Ok, I kept going back to the Van Gogh Almond Branches in Bloom skin and the saddle Tree of Life, which will also go with the custom beachy skin I had on my K2 that I might reincarnate for my K3. This post helped me decide on the Gelaskins version - http://www.kboards.com/index.php?topic=37243.0

So I am ordering the skin and my Oberon now.  I'll post pics when I get them! Thanks for all the help!

Pierrep99, that one is gorgeous. 

ETA: Ok, ordering done.
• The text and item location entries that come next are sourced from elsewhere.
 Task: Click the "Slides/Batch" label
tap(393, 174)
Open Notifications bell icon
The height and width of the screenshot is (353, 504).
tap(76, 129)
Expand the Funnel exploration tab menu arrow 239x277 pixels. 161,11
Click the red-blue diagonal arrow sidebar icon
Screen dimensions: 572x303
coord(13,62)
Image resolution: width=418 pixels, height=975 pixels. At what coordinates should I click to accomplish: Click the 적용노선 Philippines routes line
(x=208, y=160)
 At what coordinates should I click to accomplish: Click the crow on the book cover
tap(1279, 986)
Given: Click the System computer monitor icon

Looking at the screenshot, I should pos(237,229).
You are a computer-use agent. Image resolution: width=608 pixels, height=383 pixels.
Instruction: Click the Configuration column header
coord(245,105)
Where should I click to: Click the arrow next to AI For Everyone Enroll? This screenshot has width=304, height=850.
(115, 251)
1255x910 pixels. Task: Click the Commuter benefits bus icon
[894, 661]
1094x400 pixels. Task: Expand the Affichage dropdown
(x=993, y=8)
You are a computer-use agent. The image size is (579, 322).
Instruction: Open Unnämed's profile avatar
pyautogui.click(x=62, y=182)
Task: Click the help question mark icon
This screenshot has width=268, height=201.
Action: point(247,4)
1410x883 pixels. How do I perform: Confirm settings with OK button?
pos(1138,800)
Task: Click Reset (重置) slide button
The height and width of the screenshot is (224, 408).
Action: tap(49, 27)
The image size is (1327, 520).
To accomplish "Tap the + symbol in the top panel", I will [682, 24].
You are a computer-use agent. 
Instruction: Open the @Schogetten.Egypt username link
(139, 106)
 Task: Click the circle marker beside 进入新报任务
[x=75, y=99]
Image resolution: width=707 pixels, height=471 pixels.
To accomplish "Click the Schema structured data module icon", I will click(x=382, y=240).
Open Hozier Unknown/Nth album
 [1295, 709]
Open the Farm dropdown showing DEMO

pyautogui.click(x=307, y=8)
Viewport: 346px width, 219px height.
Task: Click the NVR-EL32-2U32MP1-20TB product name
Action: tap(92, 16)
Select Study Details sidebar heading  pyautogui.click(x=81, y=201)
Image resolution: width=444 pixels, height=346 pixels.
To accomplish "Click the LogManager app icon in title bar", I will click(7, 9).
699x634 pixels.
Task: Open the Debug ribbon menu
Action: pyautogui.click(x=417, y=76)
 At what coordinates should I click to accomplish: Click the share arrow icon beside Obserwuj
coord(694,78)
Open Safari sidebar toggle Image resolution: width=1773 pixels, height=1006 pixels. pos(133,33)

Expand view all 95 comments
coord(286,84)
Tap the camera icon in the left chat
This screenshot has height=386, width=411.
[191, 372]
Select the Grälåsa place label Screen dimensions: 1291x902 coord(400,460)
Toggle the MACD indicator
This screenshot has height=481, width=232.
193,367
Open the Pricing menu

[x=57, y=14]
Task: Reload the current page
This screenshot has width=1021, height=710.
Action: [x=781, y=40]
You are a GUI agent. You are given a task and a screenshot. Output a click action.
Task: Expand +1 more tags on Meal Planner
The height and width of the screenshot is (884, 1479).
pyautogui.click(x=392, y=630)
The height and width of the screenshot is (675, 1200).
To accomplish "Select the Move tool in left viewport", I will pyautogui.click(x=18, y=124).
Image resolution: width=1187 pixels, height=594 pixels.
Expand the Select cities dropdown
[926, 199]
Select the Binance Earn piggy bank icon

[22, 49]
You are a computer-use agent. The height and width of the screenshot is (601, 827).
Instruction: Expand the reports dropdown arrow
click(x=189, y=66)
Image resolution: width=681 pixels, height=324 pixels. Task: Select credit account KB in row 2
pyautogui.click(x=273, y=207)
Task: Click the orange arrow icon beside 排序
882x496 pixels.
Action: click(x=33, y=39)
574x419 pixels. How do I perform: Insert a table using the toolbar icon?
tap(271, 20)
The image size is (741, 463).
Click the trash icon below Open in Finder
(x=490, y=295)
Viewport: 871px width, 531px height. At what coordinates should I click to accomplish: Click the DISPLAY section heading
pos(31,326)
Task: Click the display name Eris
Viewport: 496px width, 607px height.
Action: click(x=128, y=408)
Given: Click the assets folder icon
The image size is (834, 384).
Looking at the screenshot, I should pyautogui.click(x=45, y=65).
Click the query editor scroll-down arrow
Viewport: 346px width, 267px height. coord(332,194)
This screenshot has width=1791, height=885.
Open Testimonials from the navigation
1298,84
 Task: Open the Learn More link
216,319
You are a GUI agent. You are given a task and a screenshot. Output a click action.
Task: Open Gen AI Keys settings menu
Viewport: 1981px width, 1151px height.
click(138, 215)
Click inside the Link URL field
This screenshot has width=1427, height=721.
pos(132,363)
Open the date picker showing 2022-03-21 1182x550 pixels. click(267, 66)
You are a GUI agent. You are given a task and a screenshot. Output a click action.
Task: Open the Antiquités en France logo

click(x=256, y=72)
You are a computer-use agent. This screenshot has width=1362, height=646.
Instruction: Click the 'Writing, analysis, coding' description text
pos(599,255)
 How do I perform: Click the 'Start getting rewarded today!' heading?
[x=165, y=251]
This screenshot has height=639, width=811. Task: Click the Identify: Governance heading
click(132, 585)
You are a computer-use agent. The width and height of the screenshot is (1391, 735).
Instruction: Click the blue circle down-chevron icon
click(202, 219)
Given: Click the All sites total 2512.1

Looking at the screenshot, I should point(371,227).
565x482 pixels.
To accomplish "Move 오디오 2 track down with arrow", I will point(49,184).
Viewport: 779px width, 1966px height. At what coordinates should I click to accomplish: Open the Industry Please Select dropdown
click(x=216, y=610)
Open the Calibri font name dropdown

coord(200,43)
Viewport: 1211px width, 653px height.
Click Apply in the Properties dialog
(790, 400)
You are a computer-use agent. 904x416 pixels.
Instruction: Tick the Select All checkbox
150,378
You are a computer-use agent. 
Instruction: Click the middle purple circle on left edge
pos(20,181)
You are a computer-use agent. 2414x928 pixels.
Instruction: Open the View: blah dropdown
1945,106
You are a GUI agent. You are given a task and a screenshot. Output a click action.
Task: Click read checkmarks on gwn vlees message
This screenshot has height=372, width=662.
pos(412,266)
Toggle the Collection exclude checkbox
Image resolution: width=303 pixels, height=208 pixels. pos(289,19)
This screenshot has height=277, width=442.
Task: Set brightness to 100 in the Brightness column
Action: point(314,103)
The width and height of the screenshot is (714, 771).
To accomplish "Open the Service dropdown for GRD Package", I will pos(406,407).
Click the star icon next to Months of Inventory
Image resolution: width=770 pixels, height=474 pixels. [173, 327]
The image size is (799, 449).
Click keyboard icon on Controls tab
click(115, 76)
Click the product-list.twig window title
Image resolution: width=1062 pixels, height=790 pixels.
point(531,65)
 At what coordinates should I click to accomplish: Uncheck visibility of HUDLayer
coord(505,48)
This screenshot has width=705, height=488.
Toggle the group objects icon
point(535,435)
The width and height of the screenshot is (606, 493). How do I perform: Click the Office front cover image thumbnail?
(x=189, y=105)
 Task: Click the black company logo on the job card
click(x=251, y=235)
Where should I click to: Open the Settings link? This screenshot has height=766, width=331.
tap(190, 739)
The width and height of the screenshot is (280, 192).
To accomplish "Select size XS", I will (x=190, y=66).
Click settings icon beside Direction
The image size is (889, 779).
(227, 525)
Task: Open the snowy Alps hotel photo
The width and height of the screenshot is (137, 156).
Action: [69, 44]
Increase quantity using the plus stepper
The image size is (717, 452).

I can't believe I just spent $100 on accessories.  But why should my K3 be any different than my K2?!


----------



## maries (Dec 29, 2010)

Anne Marie - I have the TOL in saddle and it is a beautiful cover but then they all are.   I love the skin you chose and look forward to the pics.


----------



## dragonfly (Aug 25, 2009)

There are actually four Oberon covers in my house at the moment. (don't gasp I can explain) . When I first purchased my K2, I was really sold on "Dragonfly Pond" in Fern (I collect dragonfly items and they gave a very special meaning to me). But I had also fallen in love with "Tree of Life" in saddle as it too held a special meaning for me. When my Dragonfly pond cover arrived I loved it, but I must admit, that I was bitten by the bug of thinking having a cover to change back and forth would be nice. So a KB member offered up a Rivergarden in red at an unbelievable price so I bought it.

Then Oberon had a writing contest, as a prize they offered a cover, I entered, I won my beloved Tree of Life in saddle.

I bought hubby a Kindle that Christmas, and he ensconced his kindle in the River Garden. I have always wanted to give him a more "manly" cover, so I once again made a purchase here from a KB member and gave him a Hokusai Wave for early valentines.

Now the River Garden is going to be given to my Aunt with another K2 that I purchased for this purpose.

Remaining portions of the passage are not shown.